→ Task goal
Revise the material from the line with "Task: Click the 65 value on the price axis" to the line with "The width and height of the screenshot is (1309, 471).", changing "Evening" to "Morning" and keeping everything else the same.

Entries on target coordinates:
-=-=-=-=-

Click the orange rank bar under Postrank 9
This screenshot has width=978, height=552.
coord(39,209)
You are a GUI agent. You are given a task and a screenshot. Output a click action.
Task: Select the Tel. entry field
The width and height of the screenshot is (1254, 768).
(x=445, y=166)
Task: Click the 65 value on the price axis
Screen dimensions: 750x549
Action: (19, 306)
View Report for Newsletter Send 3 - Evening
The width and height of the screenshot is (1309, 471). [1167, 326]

-=-=-=-=-

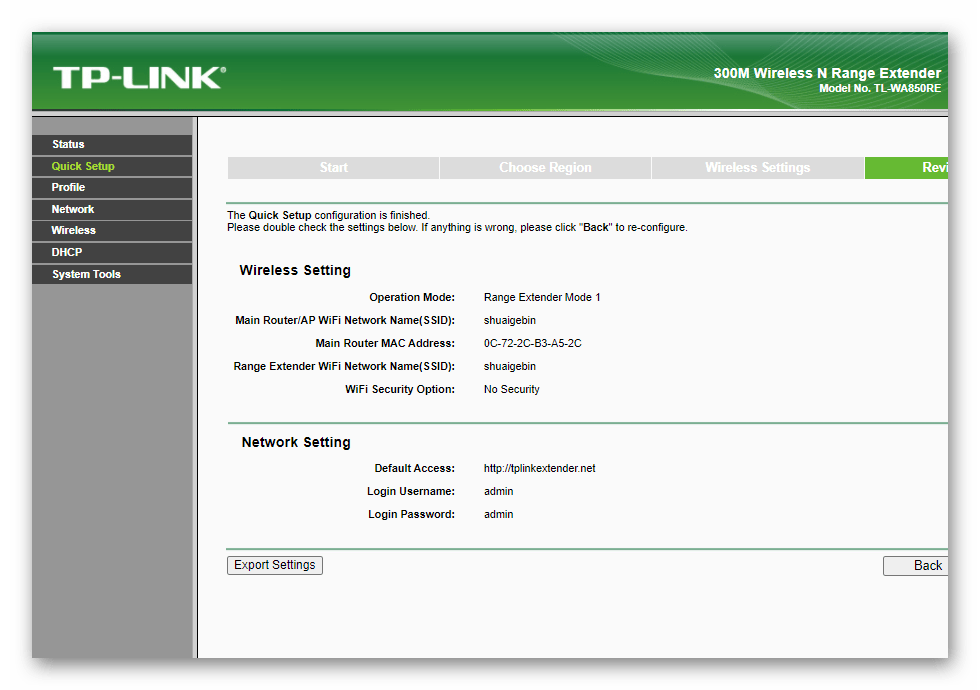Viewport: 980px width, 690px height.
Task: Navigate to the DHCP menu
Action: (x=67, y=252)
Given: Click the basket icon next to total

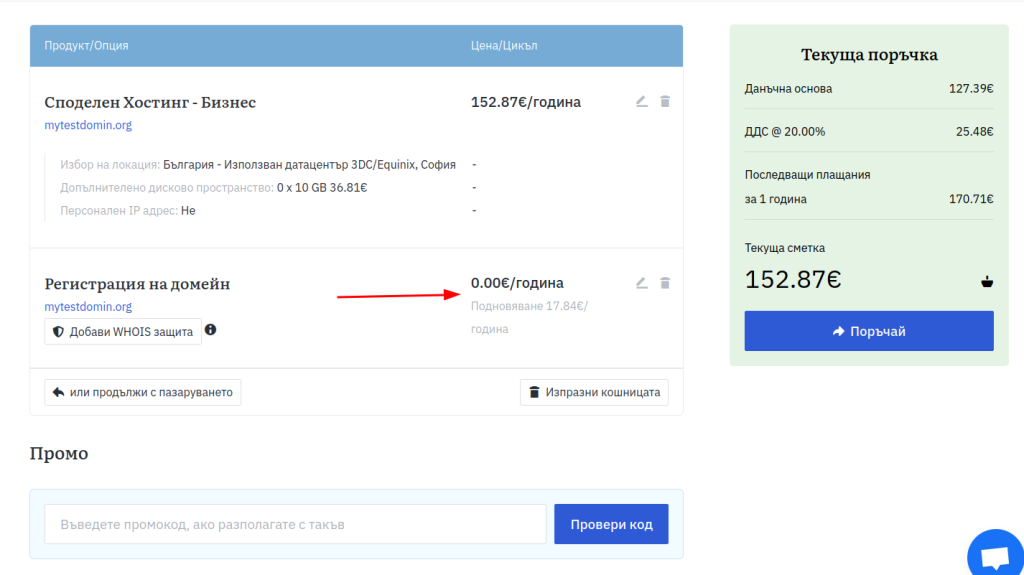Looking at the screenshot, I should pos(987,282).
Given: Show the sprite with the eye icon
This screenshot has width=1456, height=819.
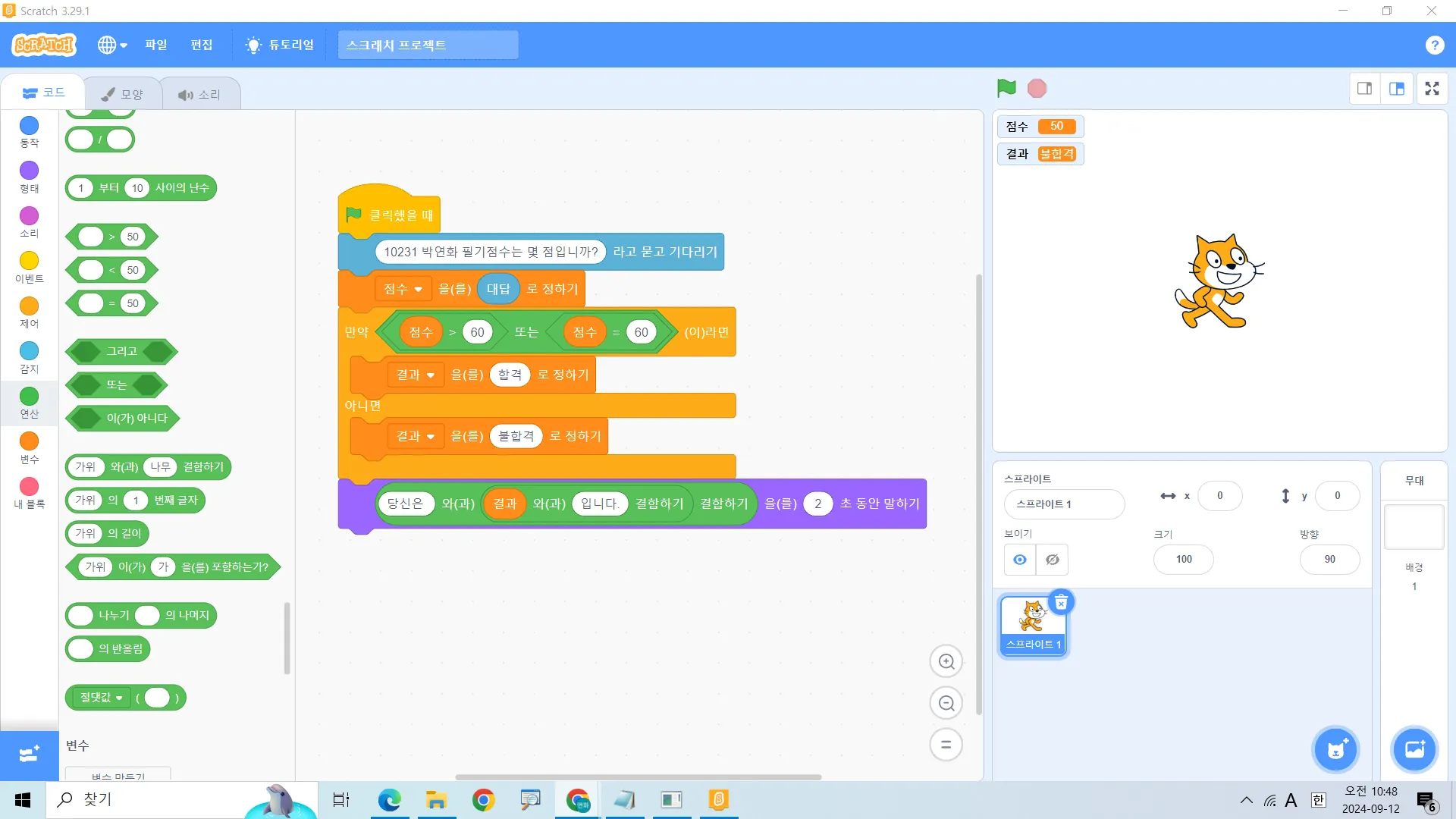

-=-=-=-=-

→ Reply to the task
Task: Click the 65 value on the price axis
Screen dimensions: 750x549
Action: (19, 306)
View Report for Newsletter Send 3 - Morning
The width and height of the screenshot is (1309, 471). [1167, 326]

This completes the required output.